- Requirement: Rewrite the lines below, putting "screen-navigation agent" in place of each "computer-use agent" and keeping everything else the same.
--- begin Information shown ---
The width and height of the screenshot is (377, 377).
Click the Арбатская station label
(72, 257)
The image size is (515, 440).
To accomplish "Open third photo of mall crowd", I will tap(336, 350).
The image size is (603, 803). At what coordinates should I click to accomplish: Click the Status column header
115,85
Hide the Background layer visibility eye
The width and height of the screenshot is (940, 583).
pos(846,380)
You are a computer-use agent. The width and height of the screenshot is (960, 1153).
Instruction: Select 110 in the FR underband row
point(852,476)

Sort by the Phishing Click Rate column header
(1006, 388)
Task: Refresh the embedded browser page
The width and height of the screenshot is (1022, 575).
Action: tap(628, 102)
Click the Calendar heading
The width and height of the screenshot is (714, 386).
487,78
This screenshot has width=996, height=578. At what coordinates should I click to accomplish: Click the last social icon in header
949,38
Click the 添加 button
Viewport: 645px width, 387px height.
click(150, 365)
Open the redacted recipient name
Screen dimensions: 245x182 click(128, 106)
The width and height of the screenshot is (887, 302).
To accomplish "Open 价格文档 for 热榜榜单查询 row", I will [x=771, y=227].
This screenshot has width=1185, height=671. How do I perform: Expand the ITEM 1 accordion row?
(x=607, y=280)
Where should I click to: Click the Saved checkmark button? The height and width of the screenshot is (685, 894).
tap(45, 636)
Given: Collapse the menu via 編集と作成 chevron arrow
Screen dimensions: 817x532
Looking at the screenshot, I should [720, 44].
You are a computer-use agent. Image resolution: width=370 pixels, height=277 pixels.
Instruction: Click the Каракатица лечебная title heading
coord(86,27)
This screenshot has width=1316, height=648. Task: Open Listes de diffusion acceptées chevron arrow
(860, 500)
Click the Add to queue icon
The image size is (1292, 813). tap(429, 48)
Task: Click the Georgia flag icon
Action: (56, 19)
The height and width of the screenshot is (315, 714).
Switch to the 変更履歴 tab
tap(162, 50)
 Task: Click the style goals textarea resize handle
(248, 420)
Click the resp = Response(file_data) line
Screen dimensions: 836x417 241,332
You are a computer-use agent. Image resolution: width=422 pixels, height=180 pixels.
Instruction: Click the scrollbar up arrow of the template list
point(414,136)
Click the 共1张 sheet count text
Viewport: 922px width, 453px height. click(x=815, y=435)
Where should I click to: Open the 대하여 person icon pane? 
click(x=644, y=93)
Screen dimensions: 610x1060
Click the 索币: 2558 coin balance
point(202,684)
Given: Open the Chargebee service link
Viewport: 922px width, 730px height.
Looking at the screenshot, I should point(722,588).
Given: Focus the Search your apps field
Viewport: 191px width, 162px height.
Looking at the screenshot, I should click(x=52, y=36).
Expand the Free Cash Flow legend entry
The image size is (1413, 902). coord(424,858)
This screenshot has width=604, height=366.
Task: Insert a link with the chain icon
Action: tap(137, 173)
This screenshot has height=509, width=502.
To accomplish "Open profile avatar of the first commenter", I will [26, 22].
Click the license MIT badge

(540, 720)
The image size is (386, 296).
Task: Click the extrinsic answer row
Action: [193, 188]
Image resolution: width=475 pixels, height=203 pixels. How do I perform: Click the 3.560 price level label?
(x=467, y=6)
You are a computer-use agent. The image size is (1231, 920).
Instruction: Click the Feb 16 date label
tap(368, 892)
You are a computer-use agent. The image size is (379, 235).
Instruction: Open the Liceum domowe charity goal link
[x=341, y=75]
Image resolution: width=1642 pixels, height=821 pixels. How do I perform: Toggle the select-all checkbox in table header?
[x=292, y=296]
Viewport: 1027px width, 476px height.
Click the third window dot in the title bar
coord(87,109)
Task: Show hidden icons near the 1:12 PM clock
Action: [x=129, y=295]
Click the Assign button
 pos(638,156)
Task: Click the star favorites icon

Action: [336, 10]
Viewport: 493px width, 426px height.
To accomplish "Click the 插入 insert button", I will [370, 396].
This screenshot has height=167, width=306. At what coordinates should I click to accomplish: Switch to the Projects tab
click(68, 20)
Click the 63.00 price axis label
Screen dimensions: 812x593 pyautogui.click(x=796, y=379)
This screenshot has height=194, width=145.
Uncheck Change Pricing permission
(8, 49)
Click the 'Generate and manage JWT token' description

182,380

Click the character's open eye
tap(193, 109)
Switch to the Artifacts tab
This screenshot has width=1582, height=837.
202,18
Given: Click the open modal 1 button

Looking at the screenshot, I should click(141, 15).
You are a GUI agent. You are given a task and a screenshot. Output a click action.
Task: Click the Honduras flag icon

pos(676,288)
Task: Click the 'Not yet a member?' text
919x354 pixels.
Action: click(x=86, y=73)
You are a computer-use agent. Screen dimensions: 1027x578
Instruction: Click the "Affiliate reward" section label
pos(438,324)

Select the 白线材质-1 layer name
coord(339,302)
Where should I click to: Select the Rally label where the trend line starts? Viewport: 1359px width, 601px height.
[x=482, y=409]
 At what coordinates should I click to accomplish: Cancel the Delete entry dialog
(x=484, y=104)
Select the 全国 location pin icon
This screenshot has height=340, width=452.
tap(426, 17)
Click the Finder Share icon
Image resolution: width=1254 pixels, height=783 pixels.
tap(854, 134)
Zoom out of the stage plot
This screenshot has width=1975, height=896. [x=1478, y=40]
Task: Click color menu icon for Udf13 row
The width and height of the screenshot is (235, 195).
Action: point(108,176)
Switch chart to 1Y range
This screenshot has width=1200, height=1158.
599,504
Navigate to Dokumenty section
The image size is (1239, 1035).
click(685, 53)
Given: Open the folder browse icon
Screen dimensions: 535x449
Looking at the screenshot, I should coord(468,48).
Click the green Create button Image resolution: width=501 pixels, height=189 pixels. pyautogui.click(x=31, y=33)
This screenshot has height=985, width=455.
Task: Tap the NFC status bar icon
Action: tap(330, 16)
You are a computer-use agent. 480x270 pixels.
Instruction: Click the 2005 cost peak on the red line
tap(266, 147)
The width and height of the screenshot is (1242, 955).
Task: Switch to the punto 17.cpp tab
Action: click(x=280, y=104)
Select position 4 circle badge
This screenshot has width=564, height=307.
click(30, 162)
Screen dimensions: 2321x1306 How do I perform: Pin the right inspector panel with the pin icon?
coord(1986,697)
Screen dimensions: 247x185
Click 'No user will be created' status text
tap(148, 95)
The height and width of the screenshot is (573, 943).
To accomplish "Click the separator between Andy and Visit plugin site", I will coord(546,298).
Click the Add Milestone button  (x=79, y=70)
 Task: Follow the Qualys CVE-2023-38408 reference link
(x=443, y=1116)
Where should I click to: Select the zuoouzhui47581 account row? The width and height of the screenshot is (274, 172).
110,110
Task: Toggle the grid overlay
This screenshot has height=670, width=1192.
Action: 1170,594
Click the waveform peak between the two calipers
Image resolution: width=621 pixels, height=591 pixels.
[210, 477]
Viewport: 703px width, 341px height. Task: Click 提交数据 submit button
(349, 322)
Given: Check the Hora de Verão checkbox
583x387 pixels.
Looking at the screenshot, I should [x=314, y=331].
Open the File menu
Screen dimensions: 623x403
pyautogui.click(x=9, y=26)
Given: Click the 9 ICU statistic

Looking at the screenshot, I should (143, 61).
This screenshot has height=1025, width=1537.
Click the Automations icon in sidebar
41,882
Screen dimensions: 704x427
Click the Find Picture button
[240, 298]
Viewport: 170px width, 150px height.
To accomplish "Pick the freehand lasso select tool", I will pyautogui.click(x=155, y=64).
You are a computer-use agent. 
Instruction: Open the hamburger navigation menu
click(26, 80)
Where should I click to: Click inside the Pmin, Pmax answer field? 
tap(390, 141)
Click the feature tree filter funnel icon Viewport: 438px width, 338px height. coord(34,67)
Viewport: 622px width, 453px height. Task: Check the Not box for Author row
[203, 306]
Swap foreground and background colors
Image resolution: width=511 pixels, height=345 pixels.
--- end Information shown ---
- Response to the exercise:
The width and height of the screenshot is (377, 377).
Click the Арбатская station label
(72, 257)
The image size is (515, 440).
To accomplish "Open third photo of mall crowd", I will tap(336, 350).
The image size is (603, 803). At what coordinates should I click to accomplish: Click the Status column header
115,85
Hide the Background layer visibility eye
The width and height of the screenshot is (940, 583).
pos(846,380)
You are a screen-navigation agent. The width and height of the screenshot is (960, 1153).
Instruction: Select 110 in the FR underband row
point(852,476)

Sort by the Phishing Click Rate column header
(1006, 388)
Task: Refresh the embedded browser page
The width and height of the screenshot is (1022, 575).
Action: tap(628, 102)
Click the Calendar heading
The width and height of the screenshot is (714, 386).
487,78
This screenshot has width=996, height=578. At what coordinates should I click to accomplish: Click the last social icon in header
949,38
Click the 添加 button
Viewport: 645px width, 387px height.
click(150, 365)
Open the redacted recipient name
Screen dimensions: 245x182 click(128, 106)
The width and height of the screenshot is (887, 302).
To accomplish "Open 价格文档 for 热榜榜单查询 row", I will [x=771, y=227].
This screenshot has width=1185, height=671. How do I perform: Expand the ITEM 1 accordion row?
(x=607, y=280)
Where should I click to: Click the Saved checkmark button? The height and width of the screenshot is (685, 894).
tap(45, 636)
Given: Collapse the menu via 編集と作成 chevron arrow
Screen dimensions: 817x532
Looking at the screenshot, I should [720, 44].
You are a screen-navigation agent. Image resolution: width=370 pixels, height=277 pixels.
Instruction: Click the Каракатица лечебная title heading
coord(86,27)
This screenshot has width=1316, height=648. Task: Open Listes de diffusion acceptées chevron arrow
(860, 500)
Click the Add to queue icon
The image size is (1292, 813). tap(429, 48)
Task: Click the Georgia flag icon
Action: (56, 19)
The height and width of the screenshot is (315, 714).
Switch to the 変更履歴 tab
tap(162, 50)
 Task: Click the style goals textarea resize handle
(248, 420)
Click the resp = Response(file_data) line
Screen dimensions: 836x417 241,332
You are a screen-navigation agent. Image resolution: width=422 pixels, height=180 pixels.
Instruction: Click the scrollbar up arrow of the template list
point(414,136)
Click the 共1张 sheet count text
Viewport: 922px width, 453px height. click(x=815, y=435)
Where should I click to: Open the 대하여 person icon pane? 
click(x=644, y=93)
Screen dimensions: 610x1060
Click the 索币: 2558 coin balance
point(202,684)
Given: Open the Chargebee service link
Viewport: 922px width, 730px height.
Looking at the screenshot, I should point(722,588).
Given: Focus the Search your apps field
Viewport: 191px width, 162px height.
Looking at the screenshot, I should click(x=52, y=36).
Expand the Free Cash Flow legend entry
The image size is (1413, 902). coord(424,858)
This screenshot has width=604, height=366.
Task: Insert a link with the chain icon
Action: tap(137, 173)
This screenshot has height=509, width=502.
To accomplish "Open profile avatar of the first commenter", I will [26, 22].
Click the license MIT badge

(540, 720)
The image size is (386, 296).
Task: Click the extrinsic answer row
Action: [193, 188]
Image resolution: width=475 pixels, height=203 pixels. How do I perform: Click the 3.560 price level label?
(x=467, y=6)
You are a screen-navigation agent. The image size is (1231, 920).
Instruction: Click the Feb 16 date label
tap(368, 892)
You are a screen-navigation agent. The image size is (379, 235).
Instruction: Open the Liceum domowe charity goal link
[x=341, y=75]
Image resolution: width=1642 pixels, height=821 pixels. How do I perform: Toggle the select-all checkbox in table header?
[x=292, y=296]
Viewport: 1027px width, 476px height.
Click the third window dot in the title bar
coord(87,109)
Task: Show hidden icons near the 1:12 PM clock
Action: [x=129, y=295]
Click the Assign button
 pos(638,156)
Task: Click the star favorites icon

Action: [336, 10]
Viewport: 493px width, 426px height.
To accomplish "Click the 插入 insert button", I will [370, 396].
This screenshot has height=167, width=306. At what coordinates should I click to accomplish: Switch to the Projects tab
click(68, 20)
Click the 63.00 price axis label
Screen dimensions: 812x593 pyautogui.click(x=796, y=379)
This screenshot has height=194, width=145.
Uncheck Change Pricing permission
(8, 49)
Click the 'Generate and manage JWT token' description

182,380

Click the character's open eye
tap(193, 109)
Switch to the Artifacts tab
This screenshot has width=1582, height=837.
202,18
Given: Click the open modal 1 button

Looking at the screenshot, I should click(141, 15).
You are a GUI agent. You are given a task and a screenshot. Output a click action.
Task: Click the Honduras flag icon

pos(676,288)
Task: Click the 'Not yet a member?' text
919x354 pixels.
Action: click(x=86, y=73)
You are a screen-navigation agent. Screen dimensions: 1027x578
Instruction: Click the "Affiliate reward" section label
pos(438,324)

Select the 白线材质-1 layer name
coord(339,302)
Where should I click to: Select the Rally label where the trend line starts? Viewport: 1359px width, 601px height.
[x=482, y=409]
 At what coordinates should I click to accomplish: Cancel the Delete entry dialog
(x=484, y=104)
Select the 全国 location pin icon
This screenshot has height=340, width=452.
tap(426, 17)
Click the Finder Share icon
Image resolution: width=1254 pixels, height=783 pixels.
tap(854, 134)
Zoom out of the stage plot
This screenshot has width=1975, height=896. [x=1478, y=40]
Task: Click color menu icon for Udf13 row
The width and height of the screenshot is (235, 195).
Action: point(108,176)
Switch chart to 1Y range
This screenshot has width=1200, height=1158.
599,504
Navigate to Dokumenty section
The image size is (1239, 1035).
click(685, 53)
Given: Open the folder browse icon
Screen dimensions: 535x449
Looking at the screenshot, I should coord(468,48).
Click the green Create button Image resolution: width=501 pixels, height=189 pixels. pyautogui.click(x=31, y=33)
This screenshot has height=985, width=455.
Task: Tap the NFC status bar icon
Action: tap(330, 16)
You are a screen-navigation agent. 480x270 pixels.
Instruction: Click the 2005 cost peak on the red line
tap(266, 147)
The width and height of the screenshot is (1242, 955).
Task: Switch to the punto 17.cpp tab
Action: click(x=280, y=104)
Select position 4 circle badge
This screenshot has width=564, height=307.
click(30, 162)
Screen dimensions: 2321x1306 How do I perform: Pin the right inspector panel with the pin icon?
coord(1986,697)
Screen dimensions: 247x185
Click 'No user will be created' status text
tap(148, 95)
The height and width of the screenshot is (573, 943).
To accomplish "Click the separator between Andy and Visit plugin site", I will coord(546,298).
Click the Add Milestone button  (x=79, y=70)
 Task: Follow the Qualys CVE-2023-38408 reference link
(x=443, y=1116)
Where should I click to: Select the zuoouzhui47581 account row? The width and height of the screenshot is (274, 172).
110,110
Task: Toggle the grid overlay
This screenshot has height=670, width=1192.
Action: 1170,594
Click the waveform peak between the two calipers
Image resolution: width=621 pixels, height=591 pixels.
[210, 477]
Viewport: 703px width, 341px height. Task: Click 提交数据 submit button
(349, 322)
Given: Check the Hora de Verão checkbox
583x387 pixels.
Looking at the screenshot, I should [x=314, y=331].
Open the File menu
Screen dimensions: 623x403
pyautogui.click(x=9, y=26)
Given: Click the 9 ICU statistic

Looking at the screenshot, I should (143, 61).
This screenshot has height=1025, width=1537.
Click the Automations icon in sidebar
41,882
Screen dimensions: 704x427
Click the Find Picture button
[240, 298]
Viewport: 170px width, 150px height.
To accomplish "Pick the freehand lasso select tool", I will pyautogui.click(x=155, y=64).
You are a screen-navigation agent. 
Instruction: Open the hamburger navigation menu
click(26, 80)
Where should I click to: Click inside the Pmin, Pmax answer field? 
tap(390, 141)
Click the feature tree filter funnel icon Viewport: 438px width, 338px height. coord(34,67)
Viewport: 622px width, 453px height. Task: Check the Not box for Author row
[203, 306]
Swap foreground and background colors
Image resolution: width=511 pixels, height=345 pixels.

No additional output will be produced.